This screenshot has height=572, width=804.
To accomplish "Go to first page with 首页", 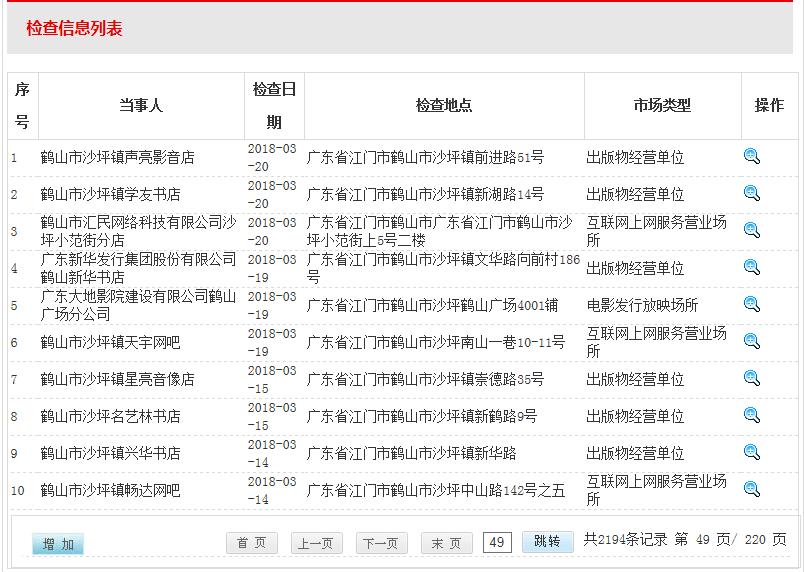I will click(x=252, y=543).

-=-=-

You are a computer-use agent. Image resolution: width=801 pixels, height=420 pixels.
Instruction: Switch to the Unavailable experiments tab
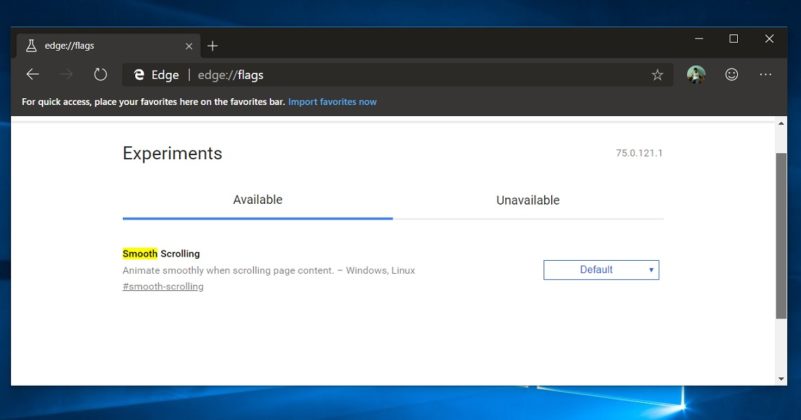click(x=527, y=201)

-=-=-

**Problem to solve:** Work out, please, how many lines above contain "width"; answer only with the number.

**Expected answer:** 2